[ACTION ITEM]:
Reproduce exactly the lines below, starting at the line that contains "Image resolution: width=568" and ending with the last line of the records, both included; leave out any pictures.

[Stored data]
○ ○ ○ ○ ○ ○ ○

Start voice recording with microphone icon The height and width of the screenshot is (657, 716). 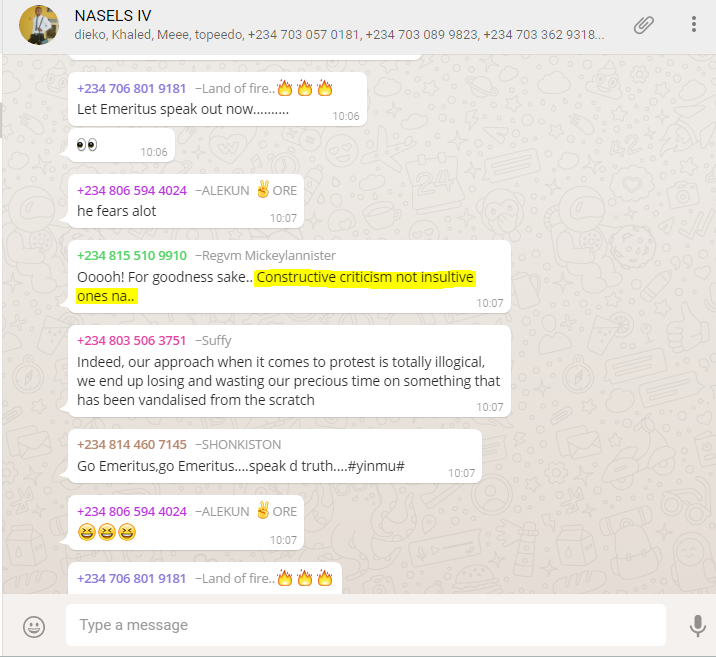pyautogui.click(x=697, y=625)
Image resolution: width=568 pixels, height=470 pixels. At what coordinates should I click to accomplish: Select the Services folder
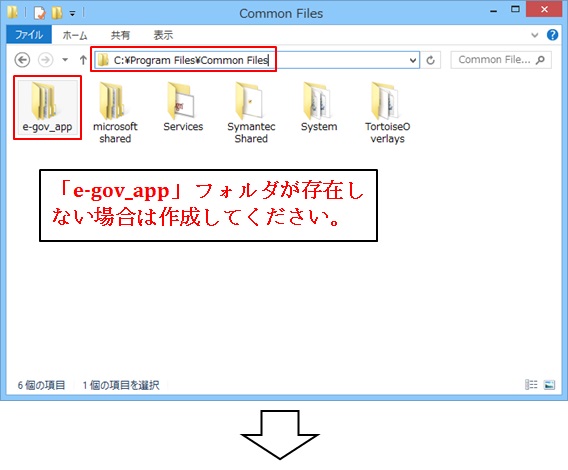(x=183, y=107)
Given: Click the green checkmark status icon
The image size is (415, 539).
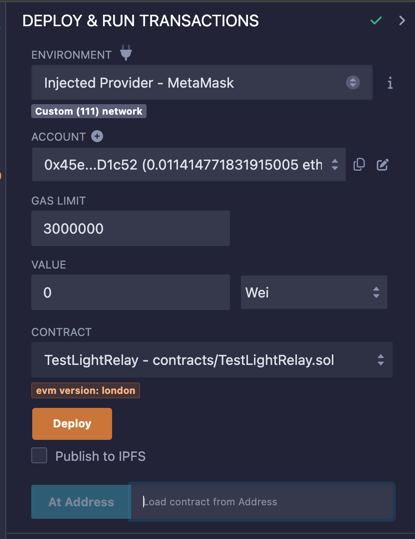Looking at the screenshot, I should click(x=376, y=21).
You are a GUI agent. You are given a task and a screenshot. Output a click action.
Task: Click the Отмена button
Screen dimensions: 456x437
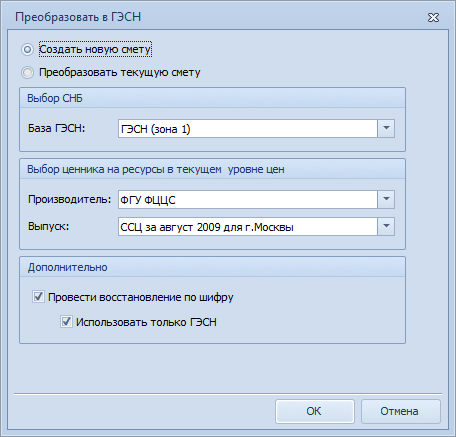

○ ○ ○ ○ ○ ○ ○

[SOLUTION FOR THIS PROBLEM]:
Image resolution: width=568 pixels, height=470 pixels. At what coordinates should I click to accomplish: Select the Services folder
(x=183, y=107)
Given: Click the green checkmark status icon
The image size is (415, 539).
Looking at the screenshot, I should click(x=376, y=21).
You are a GUI agent. You are given a task and a screenshot. Output a click action.
Task: Click the Отмена button
Screen dimensions: 456x437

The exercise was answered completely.